11.24.2009

Conspiracy Theory

Blame it on the fact that we are a single-income family who can't afford to make shopping a viable form of entertainment (at least not if we want to pay the rent, buy food, and pay off our student loans). Blame it on the fact that I've always had a hard time understanding the "shop-till-you-drop" mentality. Blame it on the fact that I already have too much stuff and routinely feel guilty when I think about those who have nothing. Blame it on the fact that I get claustrophobic in big crowds, or that shopping and consumerism often bring out the very worst in people. But whatever the reason, I have never understood the appeal of Black Friday.

I'm not anti-shopping. And there are times that I myself do enjoy shopping. But I will never - I promise, never! - head over to Old Navy at 3am to do any post-Thanksgiving shopping. I will never stand in line at Best Buy or Macy's or WalMart or anywhere else to take advantage of "first 500 people" door-busters. I appreciate good deals, but never at the expense of my sanity...or my dignity!

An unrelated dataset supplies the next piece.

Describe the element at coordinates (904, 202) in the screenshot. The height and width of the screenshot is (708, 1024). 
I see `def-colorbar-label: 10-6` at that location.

But what truly disturbs me about Black Friday has little to do with the shopping experience itself, and more to do with the weight that our culture, our media, and our economy give to this one day, and to the "season" that it kicks off. The season that Black Friday begins isn't Christmas or Advent or the holidays...it's the so-called "Holiday Shopping Season."

Three articles in Time this month are devoted to Black Friday and its implications for and about our economy:

Can Retailers Get Consumers into the Christmas Spirit?
Retailers Gear Up for Black Friday
Holiday Shopping: This Year it's a Game of Chicken

These articles speak of Black Friday as a gauge of our country's economic health and our collective consumer disposition. These articles speak from a perspective that it is good if we keep our retailers afloat and profitable, and bad if we don't - a perspective that implicitly says "the ability to buy stuff is one value that we as a country must uphold." I know I sound like a first-class cynic here, but is anyone else disturbed that we are more concerned with the health of our retail institutions that we are with the health of our minds and our souls?

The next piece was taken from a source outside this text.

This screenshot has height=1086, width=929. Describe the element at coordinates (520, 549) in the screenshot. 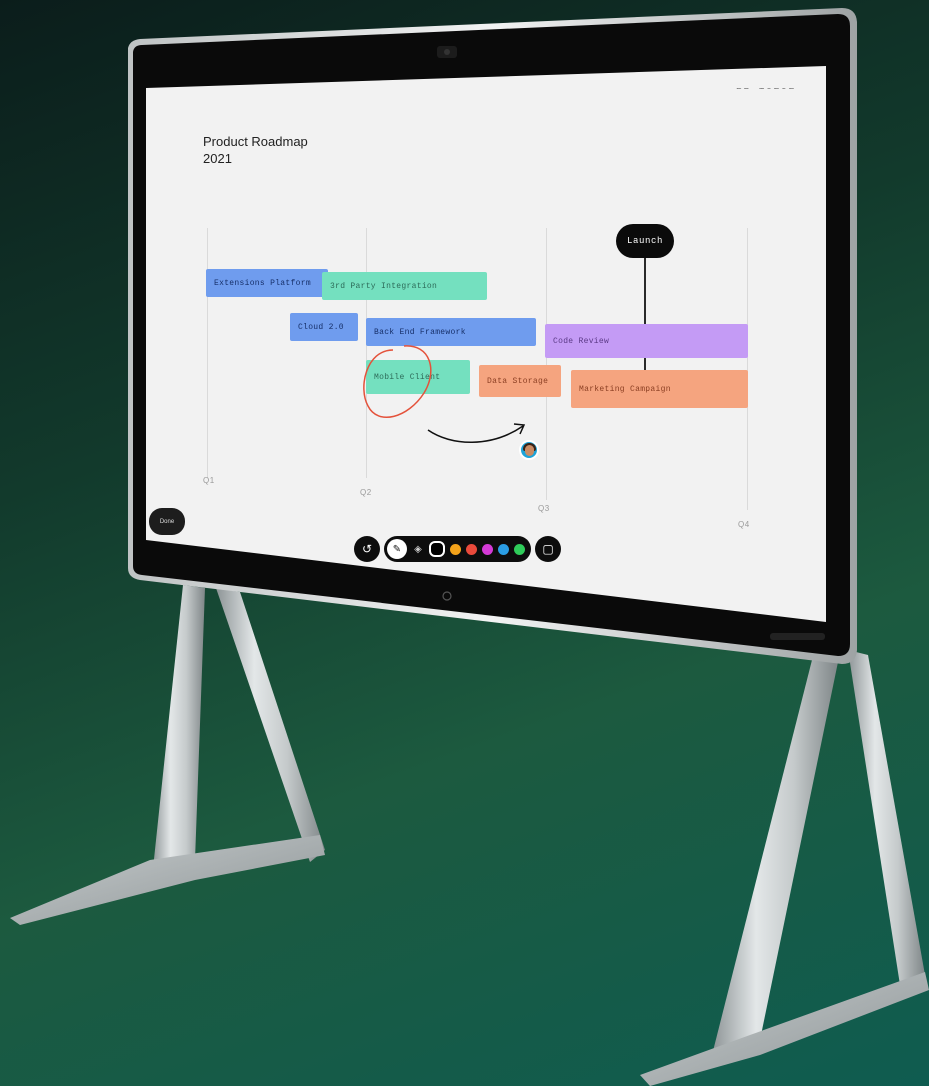

I see `color-swatch-green` at that location.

I repeat - there's nothing inherently bad about shopping, and I won't try to convince anyone to stay home this Friday if they feel like braving the malls. But I feel like there has to be something better that we can get anxious about than the fact that this year's holiday shopping season is five days (including one weekend) shorter than other years, given Thanksgiving's late date. We can do better than this. We really can.

I just finished reading Advent Conspiracy: Can Christmas Still Change the World? It's a book that coincides with the [AC] Advent Conspiracy movement, which attempts to reclaim a vision for the holiday season that is centered around God, relationships, worship, and service. In stark contrast to Black Friday panic, AC encourages us to make better choices with our money and our gifts, and to make better choices about the values we seek in the Advent and Christmas seasons.



I don't know about you, but I'd much rather talk about these next few weeks in terms of the hope and joy of Advent, rather than in terms of dollars and cents.